- Born: Geeta Arora 1981 (age 44–45)
- Criminal status: Imprisoned at Tihar Jail
- Spouse: Vijay Singh (d.2003)
- Children: 1
- Conviction: Sex Trafficking
- Criminal penalty: 24 years imprisonment

= Sonu Punjaban =

Indian convicted sex trafficker

Geeta Arora, also known as Sonu Punjaban, is an Indian convicted sex trafficker who was sentenced to 24 years of imprisonment for trafficking a minor girl.

== Biography ==
Sonu married gangster Vijay Singh in 2003 who was killed in an encounter by Uttar Pradesh Special Task Force soon after their marriage. Then she got involved with Deepak who also killed in encounter by the Assam Police. She then married Deepak's brother Hemant Sonu who was also killed in police encounter in April 2006.

== Arrests ==
Sonu was arrested multiple times, first in 2007 under the sections of Immoral Traffic Prevention Act but soon got bail; then she was arrested once again in 2008 for the same offense.

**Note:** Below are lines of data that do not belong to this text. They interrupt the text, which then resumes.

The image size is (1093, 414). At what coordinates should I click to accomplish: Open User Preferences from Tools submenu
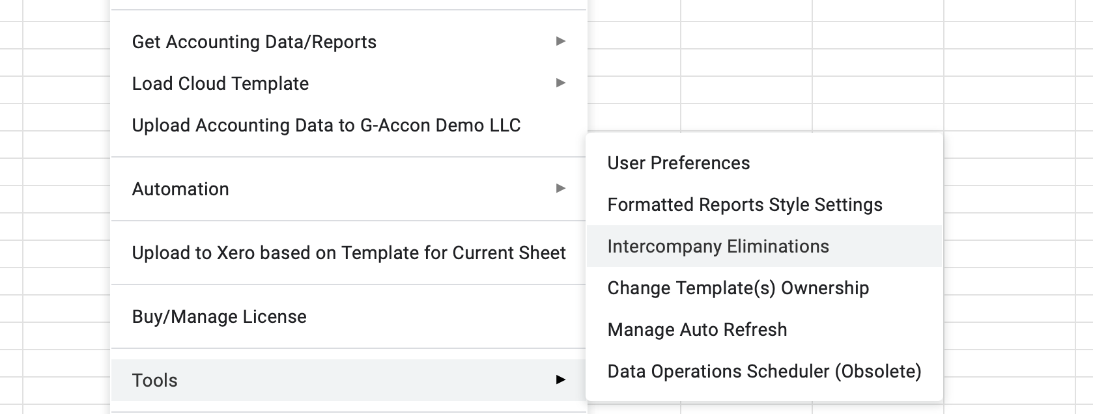coord(678,163)
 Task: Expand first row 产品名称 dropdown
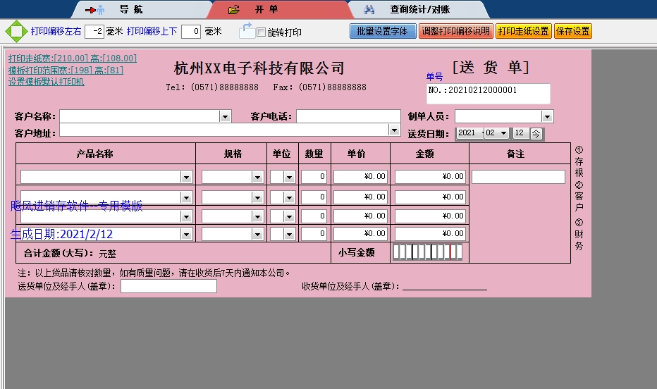(187, 177)
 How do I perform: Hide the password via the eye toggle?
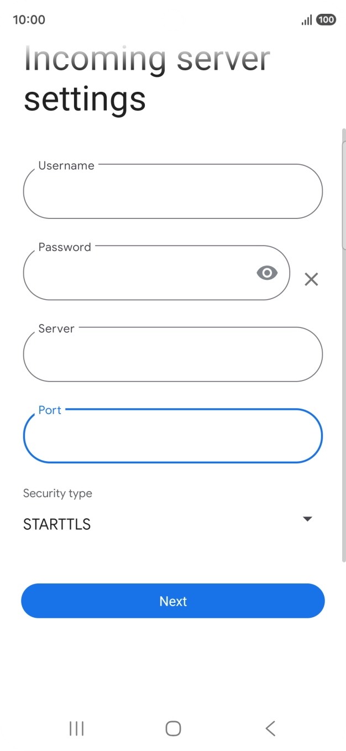pyautogui.click(x=267, y=273)
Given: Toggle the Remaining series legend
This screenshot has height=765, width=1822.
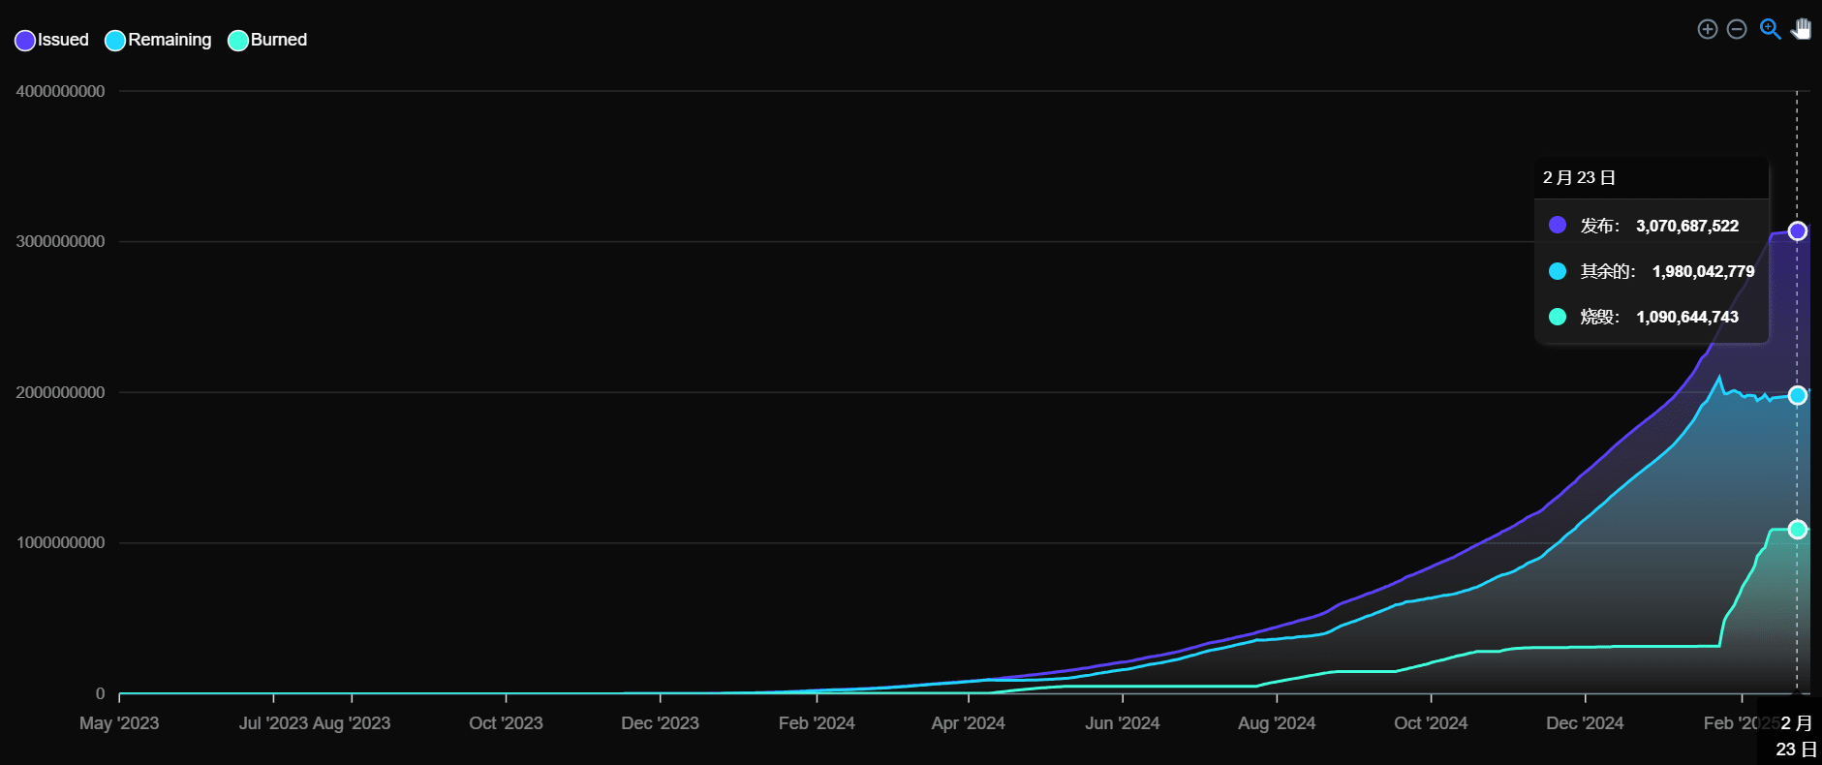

She was then arrested under Maharashtra Control of Organised Crime Act in 2011. She was finally arrested in 2017 and has been in Tihar Jail since then.

== 2020 conviction ==
On 16 July 2020, Sonu was convicted under Protection of Children from Sexual Offences Act for forcefully administering drugs to a minor girl so that she could be sexually exploited. The minor girl had given her statement to the police on 9 February 2014. Additionally, the court sentenced co-accused Sandeep Bedwal to 20 years of imprisonment.

Sonu attempted suicide while still in Tihar Jail, hours after she was convicted. She was hospitalized in Deen Dayal Upadhayay Hospital and was shifted back to the jail when her condition stabilized.